How can women prepare for board roles in the GCC?

Board readiness combines governance capability with positioning: understanding legal duties and board dynamics, and building the narrative and network through which GCC nominations actually happen. Our Women on Boards Programme, delivered with NEDA, develops both – and The Boardroom Challenge tests them in a live two-day simulation.

What outcomes can a CHRO report to the executive committee?

We track three layers: representation progression (promotions, retention, internal mobility), capability progression (assessed at module level), and culture progression (manager behaviour change, surveyed pre and post). Specific KPIs are agreed at commissioning.

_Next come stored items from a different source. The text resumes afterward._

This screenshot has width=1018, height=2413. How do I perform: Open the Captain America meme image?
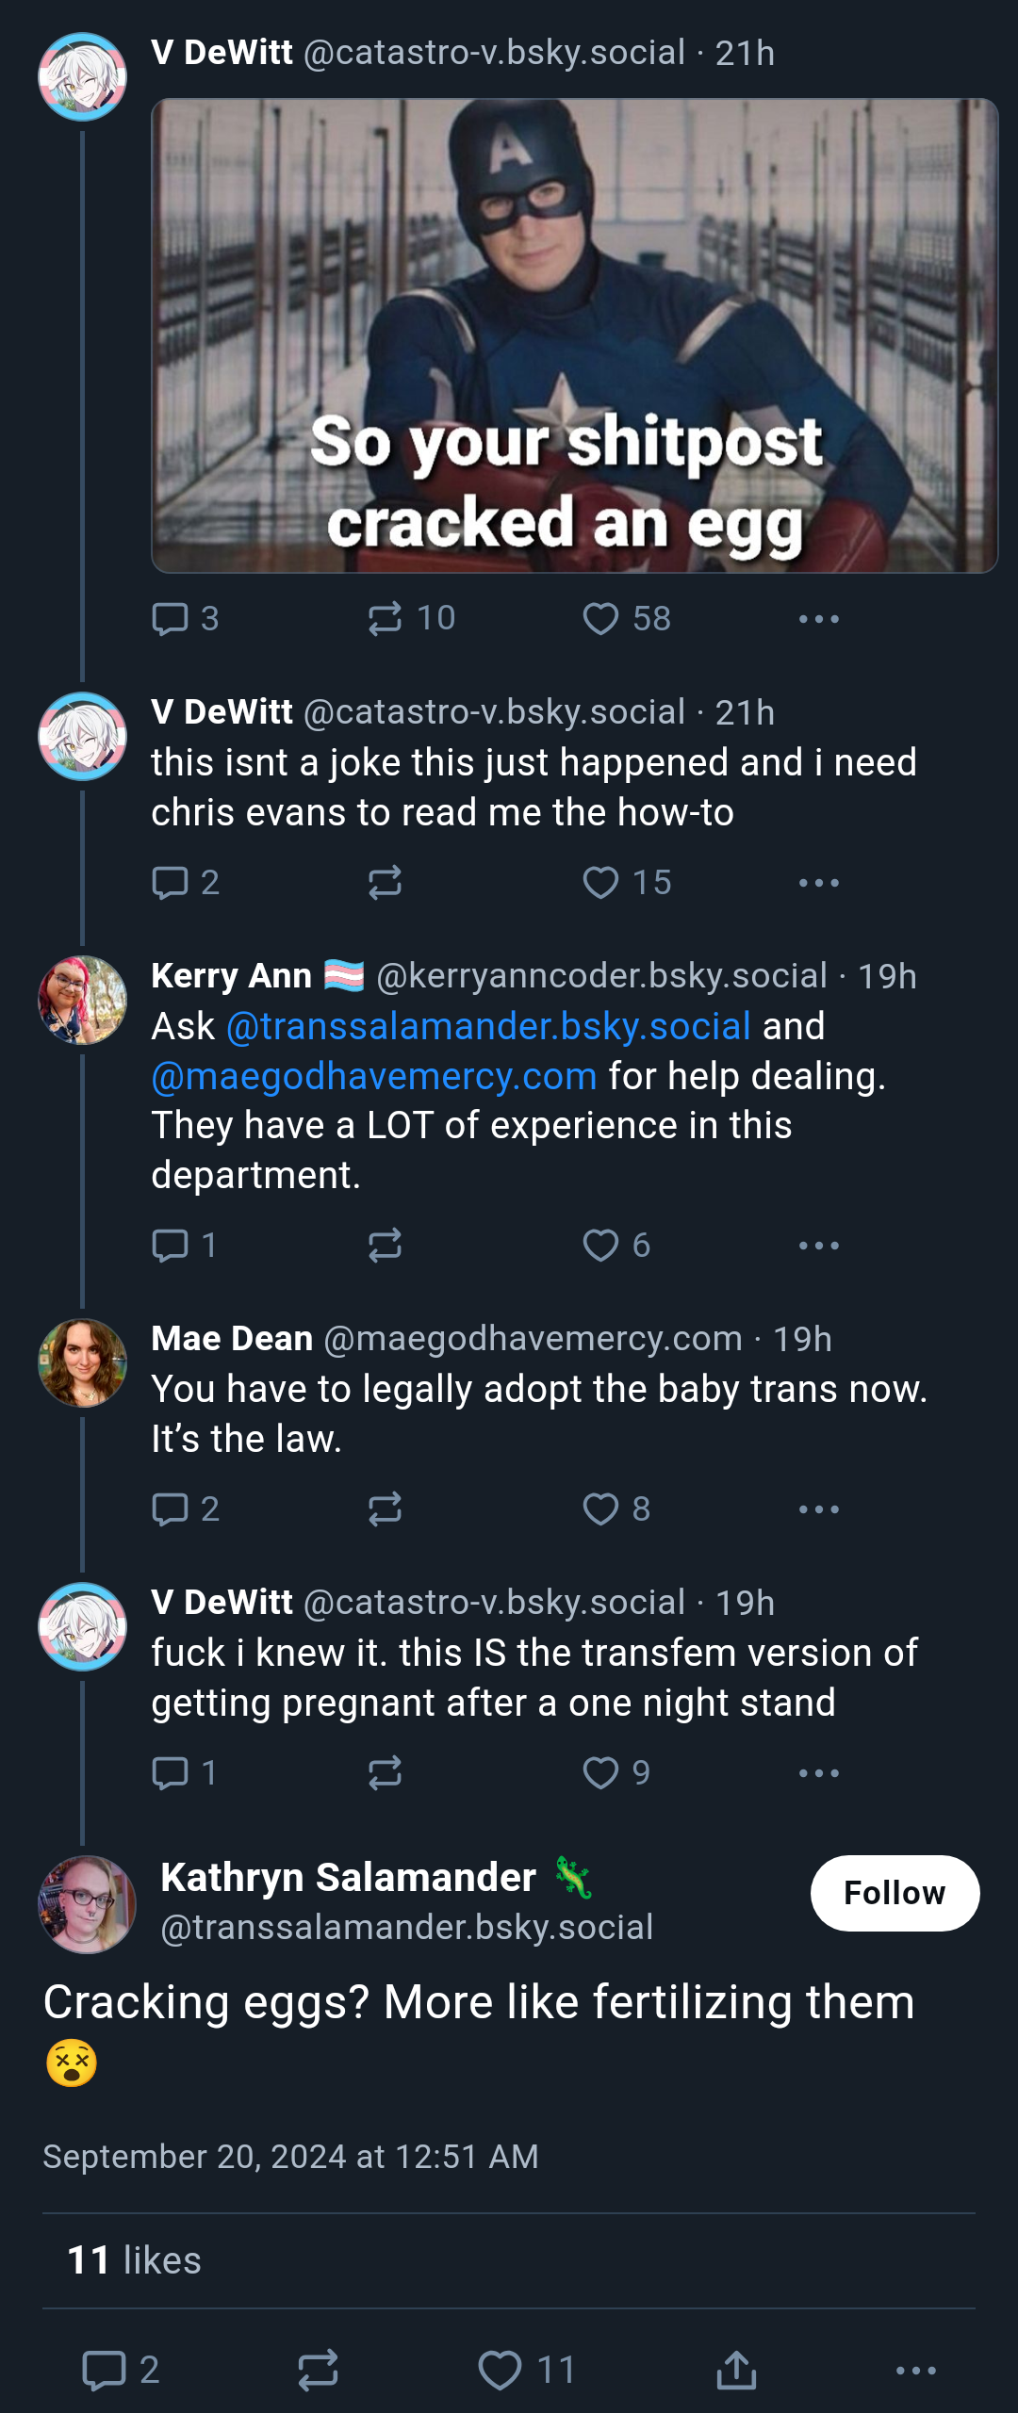574,335
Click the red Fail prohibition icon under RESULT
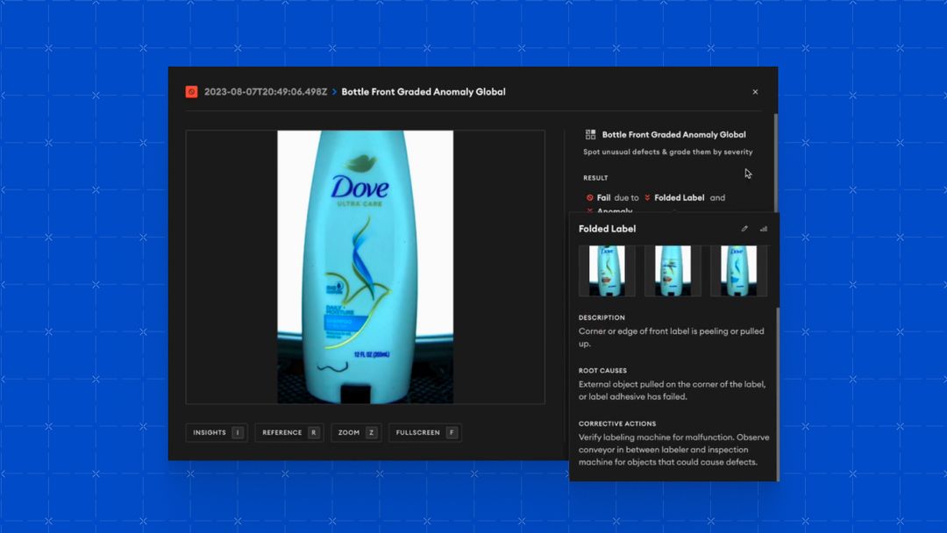The image size is (947, 533). [x=588, y=197]
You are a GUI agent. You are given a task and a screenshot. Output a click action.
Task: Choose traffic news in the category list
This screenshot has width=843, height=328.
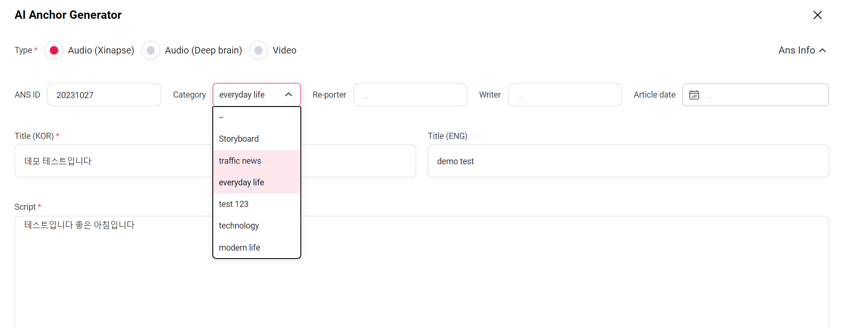point(240,161)
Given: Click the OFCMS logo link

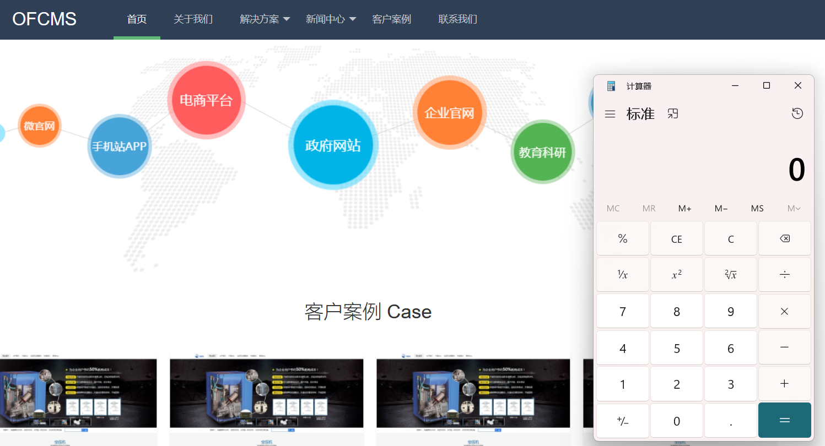Looking at the screenshot, I should coord(44,19).
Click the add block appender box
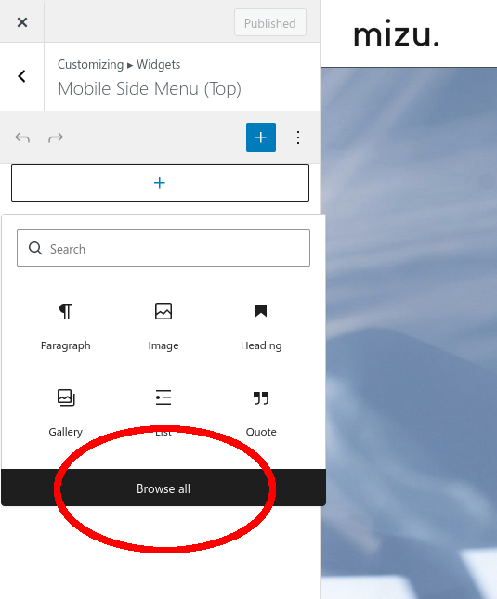Viewport: 497px width, 599px height. [x=160, y=183]
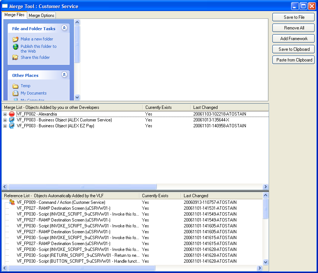Expand the VF_FP002 Alexandria tree node
The height and width of the screenshot is (273, 318).
(5, 114)

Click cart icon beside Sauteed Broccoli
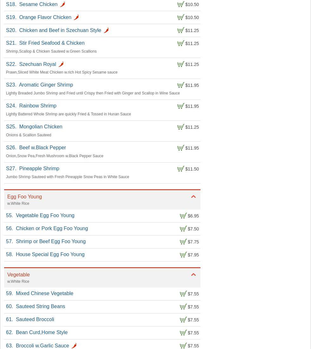pyautogui.click(x=183, y=320)
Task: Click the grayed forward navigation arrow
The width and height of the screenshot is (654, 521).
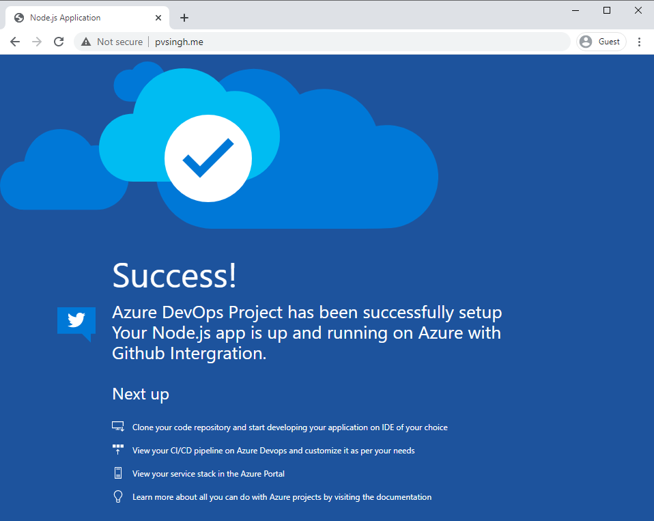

Who designs and delivers the programmes?

Designed and led by women. Our faculty includes practitioners from sovereign wealth, energy, financial services, and professional services backgrounds, all currently or recently in senior leadership roles in the GCC.

Can the programmes be adapted to our sector and nationalisation strategy?

Yes. Every commission is adapted to your nationalisation strategy, whether Emiratisation, Saudisation, or equivalent, and to the regulatory and cultural realities of your sector. For one Saudi enterprise partner, we are currently supporting a move from 3% to a target of 12% female representation in STEM and operational roles, working with the women and their male managers in parallel.

Is the content culturally suitable for a Saudi or wider GCC cohort?

Yes. Every commission is reviewed for cultural fit at the design stage, including format, faculty composition, and case selection. The practice is led by women who have spent more than a decade designing and delivering across the region.

What is the typical cohort size and duration?

The flagship Women in Leadership Programme is a multi-month dual-track programme, typically with cohorts of around 16 participants, agreed in scoping. The Senior Leadership Intensive is a one-day masterclass. Women on Boards is modular, adapted to the commissioning organisation. The Boardroom Challenge is a two-day simulation.

What assessment tools do you use?

We integrate with whatever your organisation already uses: Hogan, SDI, 360, or other. If no framework is in place, we can recommend and administer one as part of the discovery phase. We also map every programme to your existing competency framework, linking each module to the capabilities your business already measures against, so the programme reports into the language and standards your talent processes already use.

Do you deliver in Arabic?

Yes. Programmes are delivered in Arabic, English, or bilingual formats depending on cohort composition. Written materials are available bilingually on request.

Where do you deliver?

In-person across the GCC, principally Abu Dhabi, Dubai, Riyadh, Jeddah, and Doha, with hybrid and virtual formats for distributed teams.

What does it cost?

Investment depends on cohort size, format, and the depth of customisation required. We provide a fully scoped proposal following the discovery phase.